What you will do: Where does the word "computer" appear in the data? Copy every line that holds it.

:: Provided data

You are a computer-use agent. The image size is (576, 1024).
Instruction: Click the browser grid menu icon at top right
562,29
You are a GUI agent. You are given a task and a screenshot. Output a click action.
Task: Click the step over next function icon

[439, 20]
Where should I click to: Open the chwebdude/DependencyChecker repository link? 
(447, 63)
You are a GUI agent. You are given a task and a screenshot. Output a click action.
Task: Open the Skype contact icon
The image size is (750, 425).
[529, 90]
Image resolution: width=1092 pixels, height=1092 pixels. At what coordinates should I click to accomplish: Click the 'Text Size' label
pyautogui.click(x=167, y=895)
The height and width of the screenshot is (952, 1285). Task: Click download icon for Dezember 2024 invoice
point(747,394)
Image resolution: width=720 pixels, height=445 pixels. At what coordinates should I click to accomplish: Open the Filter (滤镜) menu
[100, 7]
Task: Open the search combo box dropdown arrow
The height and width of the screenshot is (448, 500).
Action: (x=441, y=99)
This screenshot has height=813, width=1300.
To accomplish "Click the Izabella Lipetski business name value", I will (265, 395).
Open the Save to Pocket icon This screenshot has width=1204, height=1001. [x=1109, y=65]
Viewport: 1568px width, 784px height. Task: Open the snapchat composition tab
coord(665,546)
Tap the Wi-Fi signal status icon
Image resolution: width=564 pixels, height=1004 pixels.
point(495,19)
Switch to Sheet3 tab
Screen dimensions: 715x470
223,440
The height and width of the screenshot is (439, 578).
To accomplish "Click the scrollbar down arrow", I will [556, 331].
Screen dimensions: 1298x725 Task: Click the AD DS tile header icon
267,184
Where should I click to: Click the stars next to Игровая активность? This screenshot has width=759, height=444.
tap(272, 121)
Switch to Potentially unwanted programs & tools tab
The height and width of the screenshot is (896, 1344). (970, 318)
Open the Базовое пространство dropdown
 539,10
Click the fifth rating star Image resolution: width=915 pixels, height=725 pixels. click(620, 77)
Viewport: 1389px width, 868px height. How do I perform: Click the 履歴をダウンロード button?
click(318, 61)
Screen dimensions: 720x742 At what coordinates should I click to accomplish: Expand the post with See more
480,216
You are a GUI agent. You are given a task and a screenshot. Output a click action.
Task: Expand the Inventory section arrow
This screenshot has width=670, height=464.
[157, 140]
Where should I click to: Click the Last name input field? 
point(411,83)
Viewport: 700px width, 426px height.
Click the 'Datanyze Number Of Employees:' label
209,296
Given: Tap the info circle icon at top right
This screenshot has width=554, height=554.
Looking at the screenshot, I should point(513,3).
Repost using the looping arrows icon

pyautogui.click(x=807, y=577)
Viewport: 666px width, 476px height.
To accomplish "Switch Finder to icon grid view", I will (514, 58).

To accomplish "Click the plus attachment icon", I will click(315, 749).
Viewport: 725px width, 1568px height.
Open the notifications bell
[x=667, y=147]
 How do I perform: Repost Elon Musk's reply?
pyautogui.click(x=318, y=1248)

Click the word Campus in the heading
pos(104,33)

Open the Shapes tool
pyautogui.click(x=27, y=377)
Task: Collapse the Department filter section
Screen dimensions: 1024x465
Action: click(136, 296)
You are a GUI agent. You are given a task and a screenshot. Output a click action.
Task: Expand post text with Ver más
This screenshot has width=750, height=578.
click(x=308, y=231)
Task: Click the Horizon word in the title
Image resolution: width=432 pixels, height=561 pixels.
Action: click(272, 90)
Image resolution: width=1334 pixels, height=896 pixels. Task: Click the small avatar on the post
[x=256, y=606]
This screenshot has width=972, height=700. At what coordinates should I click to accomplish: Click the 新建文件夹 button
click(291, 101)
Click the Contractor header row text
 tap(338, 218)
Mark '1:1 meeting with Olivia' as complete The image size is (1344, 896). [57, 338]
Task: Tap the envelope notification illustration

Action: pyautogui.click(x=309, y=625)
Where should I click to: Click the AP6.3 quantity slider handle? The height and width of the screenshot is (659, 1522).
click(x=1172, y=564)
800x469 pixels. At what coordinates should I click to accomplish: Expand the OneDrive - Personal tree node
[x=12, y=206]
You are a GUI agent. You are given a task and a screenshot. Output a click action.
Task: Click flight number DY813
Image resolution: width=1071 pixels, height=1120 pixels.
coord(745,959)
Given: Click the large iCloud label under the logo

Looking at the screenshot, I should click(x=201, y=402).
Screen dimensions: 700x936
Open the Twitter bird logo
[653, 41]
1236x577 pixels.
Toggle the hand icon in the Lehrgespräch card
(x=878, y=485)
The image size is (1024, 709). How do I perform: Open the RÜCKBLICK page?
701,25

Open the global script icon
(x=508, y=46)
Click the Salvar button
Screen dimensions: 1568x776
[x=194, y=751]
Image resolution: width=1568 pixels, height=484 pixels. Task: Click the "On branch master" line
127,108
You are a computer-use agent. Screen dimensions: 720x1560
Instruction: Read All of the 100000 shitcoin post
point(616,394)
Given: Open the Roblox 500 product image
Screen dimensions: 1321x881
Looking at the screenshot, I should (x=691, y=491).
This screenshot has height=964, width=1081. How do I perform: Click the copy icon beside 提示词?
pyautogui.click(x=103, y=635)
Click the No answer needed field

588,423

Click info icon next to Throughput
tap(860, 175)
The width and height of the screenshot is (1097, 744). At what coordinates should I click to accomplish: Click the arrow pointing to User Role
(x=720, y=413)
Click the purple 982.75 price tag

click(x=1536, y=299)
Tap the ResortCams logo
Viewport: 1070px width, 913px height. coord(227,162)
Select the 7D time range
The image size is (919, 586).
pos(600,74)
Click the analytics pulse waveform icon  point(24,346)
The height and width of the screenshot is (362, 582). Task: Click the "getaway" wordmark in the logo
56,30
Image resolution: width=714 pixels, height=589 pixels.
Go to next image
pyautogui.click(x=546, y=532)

::::

Response to the task:
You are a computer-use agent. The image size is (576, 1024).
You are a computer-use agent. Screen dimensions: 720x1560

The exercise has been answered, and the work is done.